I have used other smokers, charcoal, propane, and wood fired pit, and was able to achieve good consistant results.  I find the traeger performs just as well as the others, with one benefit.......no hassle.  Sunday I smoked a brisket for nine hours.....attended one daughters soccer game, and anothers basketball game.....without having to tend to anything. 

I was skeptical about the pellets giving a true flavor, but I find they really provide an excellent result.  I also like the choice of wood speices available, and they are easily stored.  

No I do not work for the company, but give a bit thumbs up to their product.  

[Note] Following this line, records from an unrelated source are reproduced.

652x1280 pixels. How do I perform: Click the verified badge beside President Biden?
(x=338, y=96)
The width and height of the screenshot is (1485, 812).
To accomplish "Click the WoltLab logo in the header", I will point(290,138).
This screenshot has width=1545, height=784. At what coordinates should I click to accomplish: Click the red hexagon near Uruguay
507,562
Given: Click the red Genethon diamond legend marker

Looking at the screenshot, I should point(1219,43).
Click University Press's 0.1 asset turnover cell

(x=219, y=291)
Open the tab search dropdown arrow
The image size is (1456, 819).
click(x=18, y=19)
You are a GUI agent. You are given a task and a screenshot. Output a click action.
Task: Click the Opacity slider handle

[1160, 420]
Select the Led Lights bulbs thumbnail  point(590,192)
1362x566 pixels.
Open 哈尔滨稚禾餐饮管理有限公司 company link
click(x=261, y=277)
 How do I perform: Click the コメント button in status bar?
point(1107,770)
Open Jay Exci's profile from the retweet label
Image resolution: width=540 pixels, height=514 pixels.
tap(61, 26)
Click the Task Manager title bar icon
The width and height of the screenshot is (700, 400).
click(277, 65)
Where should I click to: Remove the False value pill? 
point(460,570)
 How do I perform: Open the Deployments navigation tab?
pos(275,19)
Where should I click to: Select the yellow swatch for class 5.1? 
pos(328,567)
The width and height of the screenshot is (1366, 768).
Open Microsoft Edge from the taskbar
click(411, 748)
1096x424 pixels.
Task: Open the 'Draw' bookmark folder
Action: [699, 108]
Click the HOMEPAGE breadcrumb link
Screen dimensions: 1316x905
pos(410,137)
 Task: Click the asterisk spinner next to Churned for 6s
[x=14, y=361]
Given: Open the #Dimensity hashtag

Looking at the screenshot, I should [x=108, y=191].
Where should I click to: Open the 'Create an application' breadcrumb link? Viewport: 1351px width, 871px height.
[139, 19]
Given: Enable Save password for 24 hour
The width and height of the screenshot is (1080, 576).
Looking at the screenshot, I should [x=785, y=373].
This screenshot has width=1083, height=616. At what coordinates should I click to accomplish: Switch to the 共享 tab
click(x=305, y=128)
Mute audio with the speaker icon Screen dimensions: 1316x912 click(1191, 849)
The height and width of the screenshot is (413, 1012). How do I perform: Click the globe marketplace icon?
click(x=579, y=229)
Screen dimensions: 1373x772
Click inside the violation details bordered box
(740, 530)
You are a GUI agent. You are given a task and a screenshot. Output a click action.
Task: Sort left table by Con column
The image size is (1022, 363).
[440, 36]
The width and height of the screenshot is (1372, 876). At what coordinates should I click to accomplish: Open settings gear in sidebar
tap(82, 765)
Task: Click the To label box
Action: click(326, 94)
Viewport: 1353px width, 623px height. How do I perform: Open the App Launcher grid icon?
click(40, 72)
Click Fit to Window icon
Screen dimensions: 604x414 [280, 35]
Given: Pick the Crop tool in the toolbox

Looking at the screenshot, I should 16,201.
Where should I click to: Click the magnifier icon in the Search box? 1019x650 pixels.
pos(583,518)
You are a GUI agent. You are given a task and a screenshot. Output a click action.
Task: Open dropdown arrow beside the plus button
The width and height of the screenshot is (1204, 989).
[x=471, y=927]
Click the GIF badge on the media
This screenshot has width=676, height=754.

Anyhow, learning much from this site, glad I found it.


----------



## fast freddie (Jun 25, 2008)

I have two FEC100'S. I also a FEC500 on a trailer.
http://lh5.ggpht.com/ffsta123/R1nUOJ...jpg?imgmax=512

http://lh6.ggpht.com/ffsta123/SFChFW...jpg?imgmax=640


----------



## tomthegrillguy (Sep 11, 2009)

I'm a Traeger owner!  Love it.  Easy to use, and great taste.


----------



## bbqhead (Sep 11, 2009)

I got 2 COOKSHACK FEC-100'S , and love 'em. for comps and personal use ,just set it and forget it!!!!


----------